───── EXCERPTED DATA

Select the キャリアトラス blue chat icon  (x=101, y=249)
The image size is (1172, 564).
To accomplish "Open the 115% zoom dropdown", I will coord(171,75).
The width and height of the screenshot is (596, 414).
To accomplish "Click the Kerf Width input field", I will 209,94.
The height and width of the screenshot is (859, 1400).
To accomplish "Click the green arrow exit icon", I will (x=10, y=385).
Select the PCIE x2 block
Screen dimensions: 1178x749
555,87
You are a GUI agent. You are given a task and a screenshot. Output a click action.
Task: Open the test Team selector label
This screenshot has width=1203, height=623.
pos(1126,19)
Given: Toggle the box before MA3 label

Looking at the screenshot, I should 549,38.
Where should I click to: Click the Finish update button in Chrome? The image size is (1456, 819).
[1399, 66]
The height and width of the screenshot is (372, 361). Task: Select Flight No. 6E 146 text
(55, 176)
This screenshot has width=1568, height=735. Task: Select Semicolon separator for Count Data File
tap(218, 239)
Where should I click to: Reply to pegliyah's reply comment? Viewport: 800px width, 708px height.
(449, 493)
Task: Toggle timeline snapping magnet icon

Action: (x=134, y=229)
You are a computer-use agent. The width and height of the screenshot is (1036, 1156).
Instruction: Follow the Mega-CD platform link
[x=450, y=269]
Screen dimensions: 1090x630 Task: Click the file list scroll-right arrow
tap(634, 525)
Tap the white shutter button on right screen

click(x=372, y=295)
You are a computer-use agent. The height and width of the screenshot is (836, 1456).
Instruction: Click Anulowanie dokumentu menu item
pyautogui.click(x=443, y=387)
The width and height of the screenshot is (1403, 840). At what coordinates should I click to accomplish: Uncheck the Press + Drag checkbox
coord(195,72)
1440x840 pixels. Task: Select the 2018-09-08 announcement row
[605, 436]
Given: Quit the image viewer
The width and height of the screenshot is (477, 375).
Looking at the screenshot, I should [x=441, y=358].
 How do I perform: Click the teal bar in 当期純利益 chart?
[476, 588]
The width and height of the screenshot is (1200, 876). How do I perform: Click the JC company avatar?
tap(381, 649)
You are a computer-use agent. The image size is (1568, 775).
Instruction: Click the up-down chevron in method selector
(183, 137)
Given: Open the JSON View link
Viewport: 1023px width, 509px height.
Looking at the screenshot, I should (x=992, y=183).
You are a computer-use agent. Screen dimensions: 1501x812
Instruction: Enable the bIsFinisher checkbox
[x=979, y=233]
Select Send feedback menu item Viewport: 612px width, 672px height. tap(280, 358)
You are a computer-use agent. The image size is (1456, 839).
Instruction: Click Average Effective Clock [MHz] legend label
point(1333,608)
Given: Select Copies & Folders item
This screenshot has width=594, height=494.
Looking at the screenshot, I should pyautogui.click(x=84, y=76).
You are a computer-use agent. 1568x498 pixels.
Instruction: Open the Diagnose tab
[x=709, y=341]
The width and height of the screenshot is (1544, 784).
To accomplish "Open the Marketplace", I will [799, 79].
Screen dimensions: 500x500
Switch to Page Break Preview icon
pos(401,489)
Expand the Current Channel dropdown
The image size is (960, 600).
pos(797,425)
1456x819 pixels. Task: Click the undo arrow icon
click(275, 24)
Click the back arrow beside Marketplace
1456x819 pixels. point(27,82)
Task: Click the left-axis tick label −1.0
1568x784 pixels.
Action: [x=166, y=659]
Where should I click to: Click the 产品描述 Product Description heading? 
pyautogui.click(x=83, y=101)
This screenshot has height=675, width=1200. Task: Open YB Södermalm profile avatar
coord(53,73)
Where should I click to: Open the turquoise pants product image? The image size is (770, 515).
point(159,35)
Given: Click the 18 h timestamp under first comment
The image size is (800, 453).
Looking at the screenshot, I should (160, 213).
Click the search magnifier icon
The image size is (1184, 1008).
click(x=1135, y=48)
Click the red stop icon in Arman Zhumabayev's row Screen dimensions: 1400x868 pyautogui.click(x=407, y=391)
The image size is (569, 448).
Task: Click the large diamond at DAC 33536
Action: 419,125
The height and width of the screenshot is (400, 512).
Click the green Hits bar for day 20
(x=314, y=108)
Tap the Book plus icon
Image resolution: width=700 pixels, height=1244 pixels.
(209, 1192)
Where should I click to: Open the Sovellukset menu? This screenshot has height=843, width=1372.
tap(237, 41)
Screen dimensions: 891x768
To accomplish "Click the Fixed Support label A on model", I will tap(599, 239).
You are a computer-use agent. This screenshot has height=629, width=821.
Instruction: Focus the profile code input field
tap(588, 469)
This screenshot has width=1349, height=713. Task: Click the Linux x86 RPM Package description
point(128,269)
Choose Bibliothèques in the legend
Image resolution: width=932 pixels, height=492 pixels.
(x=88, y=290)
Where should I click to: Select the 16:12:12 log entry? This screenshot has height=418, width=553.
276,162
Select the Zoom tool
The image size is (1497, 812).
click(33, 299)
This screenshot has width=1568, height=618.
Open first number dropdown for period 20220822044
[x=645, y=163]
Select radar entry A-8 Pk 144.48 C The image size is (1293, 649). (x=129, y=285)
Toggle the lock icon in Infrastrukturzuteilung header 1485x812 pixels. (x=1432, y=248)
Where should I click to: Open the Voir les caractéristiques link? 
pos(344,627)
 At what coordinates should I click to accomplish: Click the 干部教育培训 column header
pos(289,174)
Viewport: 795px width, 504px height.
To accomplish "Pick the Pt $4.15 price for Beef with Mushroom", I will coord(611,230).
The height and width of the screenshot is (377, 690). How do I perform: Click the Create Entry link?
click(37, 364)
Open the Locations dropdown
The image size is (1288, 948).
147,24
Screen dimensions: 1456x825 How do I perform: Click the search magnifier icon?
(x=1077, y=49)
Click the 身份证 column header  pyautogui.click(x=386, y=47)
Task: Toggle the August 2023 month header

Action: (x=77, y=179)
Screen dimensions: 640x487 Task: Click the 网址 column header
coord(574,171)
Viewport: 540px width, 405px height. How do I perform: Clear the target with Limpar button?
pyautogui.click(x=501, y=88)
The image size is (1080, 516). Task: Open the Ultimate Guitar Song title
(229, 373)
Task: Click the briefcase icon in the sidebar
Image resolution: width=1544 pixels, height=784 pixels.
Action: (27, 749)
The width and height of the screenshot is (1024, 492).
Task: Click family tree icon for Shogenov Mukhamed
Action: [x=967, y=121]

──────────

_OBJECTIVE_
Rewrite the items from the line with "Task: Toggle timeline snapping magnet icon" to the line with "coord(195,72)", changing "screenshot" to "image" and leaving all else the same. Return only those lines.

_SOLVED PROBLEM_
Task: Toggle timeline snapping magnet icon

Action: (x=134, y=229)
You are a computer-use agent. The width and height of the image is (1036, 1156).
Instruction: Follow the Mega-CD platform link
[x=450, y=269]
Screen dimensions: 1090x630 Task: Click the file list scroll-right arrow
tap(634, 525)
Tap the white shutter button on right screen

click(x=372, y=295)
You are a computer-use agent. The height and width of the image is (836, 1456).
Instruction: Click Anulowanie dokumentu menu item
pyautogui.click(x=443, y=387)
The width and height of the image is (1403, 840). At what coordinates should I click to accomplish: Uncheck the Press + Drag checkbox
coord(195,72)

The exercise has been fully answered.